Proxing requests
Introduction
The restheart.yml
configuration file allows defining proxied resources. This makes possible to put other microservices under the security domain of RESTHeart.
How to proxy requests
As an example, we are going to see how to proxy https://httpbin.org/anything
through RESTHeart.
https://httpbin.org/anything
is a popular and simple online HTTP Request & Response Service that returns anything that is passed to request for testing purposes.
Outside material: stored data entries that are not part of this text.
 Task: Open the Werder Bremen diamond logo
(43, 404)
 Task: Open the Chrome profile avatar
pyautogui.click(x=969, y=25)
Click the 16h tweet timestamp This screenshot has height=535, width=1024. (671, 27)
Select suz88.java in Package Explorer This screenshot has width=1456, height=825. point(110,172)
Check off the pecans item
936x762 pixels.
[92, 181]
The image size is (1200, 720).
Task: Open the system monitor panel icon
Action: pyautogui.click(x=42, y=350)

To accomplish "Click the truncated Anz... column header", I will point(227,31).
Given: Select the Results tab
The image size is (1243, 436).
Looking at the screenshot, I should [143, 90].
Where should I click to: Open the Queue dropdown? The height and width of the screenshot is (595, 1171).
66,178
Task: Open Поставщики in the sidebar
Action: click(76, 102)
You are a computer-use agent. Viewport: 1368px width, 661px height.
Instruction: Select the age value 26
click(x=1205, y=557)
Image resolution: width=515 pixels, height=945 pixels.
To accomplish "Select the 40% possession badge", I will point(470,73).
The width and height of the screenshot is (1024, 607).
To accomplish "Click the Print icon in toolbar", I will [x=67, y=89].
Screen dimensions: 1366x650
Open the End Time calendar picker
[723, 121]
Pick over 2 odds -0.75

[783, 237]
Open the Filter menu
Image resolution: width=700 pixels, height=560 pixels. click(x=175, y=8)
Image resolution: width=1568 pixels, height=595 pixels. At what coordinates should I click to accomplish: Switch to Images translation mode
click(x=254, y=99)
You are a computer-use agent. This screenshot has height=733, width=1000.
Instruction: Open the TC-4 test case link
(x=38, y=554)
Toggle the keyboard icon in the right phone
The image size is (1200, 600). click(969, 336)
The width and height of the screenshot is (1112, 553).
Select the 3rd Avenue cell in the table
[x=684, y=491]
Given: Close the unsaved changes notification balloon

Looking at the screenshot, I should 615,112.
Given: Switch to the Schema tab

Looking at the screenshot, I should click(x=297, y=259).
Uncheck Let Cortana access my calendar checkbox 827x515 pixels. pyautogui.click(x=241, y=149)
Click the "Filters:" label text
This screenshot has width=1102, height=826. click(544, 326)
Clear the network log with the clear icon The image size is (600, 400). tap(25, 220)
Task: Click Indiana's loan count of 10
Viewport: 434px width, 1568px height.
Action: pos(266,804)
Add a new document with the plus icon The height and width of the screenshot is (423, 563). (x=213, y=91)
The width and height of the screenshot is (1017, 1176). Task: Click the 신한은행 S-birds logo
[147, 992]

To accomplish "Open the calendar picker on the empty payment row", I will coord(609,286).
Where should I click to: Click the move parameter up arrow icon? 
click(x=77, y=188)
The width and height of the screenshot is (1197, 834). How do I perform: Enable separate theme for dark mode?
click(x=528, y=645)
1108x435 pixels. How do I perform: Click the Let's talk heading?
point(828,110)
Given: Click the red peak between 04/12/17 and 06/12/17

Add the following section to the configuration file restheart.yml
and restart RESTHeart:
proxies:
- location: /anything
proxy-pass: https://httpbin.org/anything
name: anything
As a result, requests to URL http://<restheart-ip:port>/anything
are proxied to https://httpbin.org/anything
as specified by the parameter proxy-pass
.
GET /anything HTTP/1.1
HTTP/1.1 401 Unauthorized
With the default configuration RESTHeart uses the Basic Authentication with credentials and permission defined in /users
and /acl
MongoDB collections. Let’s add a user and a permission for /anything
User:
POST /users HTTP/1.1
{
"_id" : "user",
"password": "secret",
"roles": ["anything"]
}
acl.yml
POST /acl HTTP/1.1
{
"role": "anything"
"predicate": "path-prefix[path=/anything] and method[GET]"
}
GET /anything?foo=bar HTTP/1.1
Authorization: Basic dXNlcjpzZWNyZXQ=
HTTP/1.1 200 OK
{
"args": {
"foo": "bar"
},
"data": "",
"files": {},
"form": {},
"headers": {
"Accept": "*/*",
"Accept-Encoding": "gzip, deflate",
"Host": "httpbin.org",
"User-Agent": "HTTPie/1.0.3",
"X-Amzn-Trace-Id": "Root=1-5ee2508c-35dd55551c2c0188bba66b8f",
"X-Forwarded-Account-Id": "user",
"X-Forwarded-Account-Roles": "anything",
"X-Forwarded-Host": "localhost:8080",
"X-Forwarded-Server": "localhost"
},
"json": null,
"method": "GET",
"origin": "127.0.0.1, 93.41.97.239",
"url": "https://localhost:8080/anything?foo=bar"
}
We can note that RESTHeart:
- has checked the credential specified in
/users/user
passed via Basic Authentication and proxied the request - has determined the account
roles
- has checked the permission specified in
/acl
for the account roles and determined that the request could be executed. - the user id and roles are passed by RESTHeart to the proxied service via the
X-Forwarded-Account-Id
andX-Forwarded-Account-Roles
request header. - the response headers include the header
Auth-Token
. Its value can be used in place of the actual password in the Basic Authentication until its expiration. This is useful in Web Applications, for storing in the browser the less sensitive auth token instead of full username and password.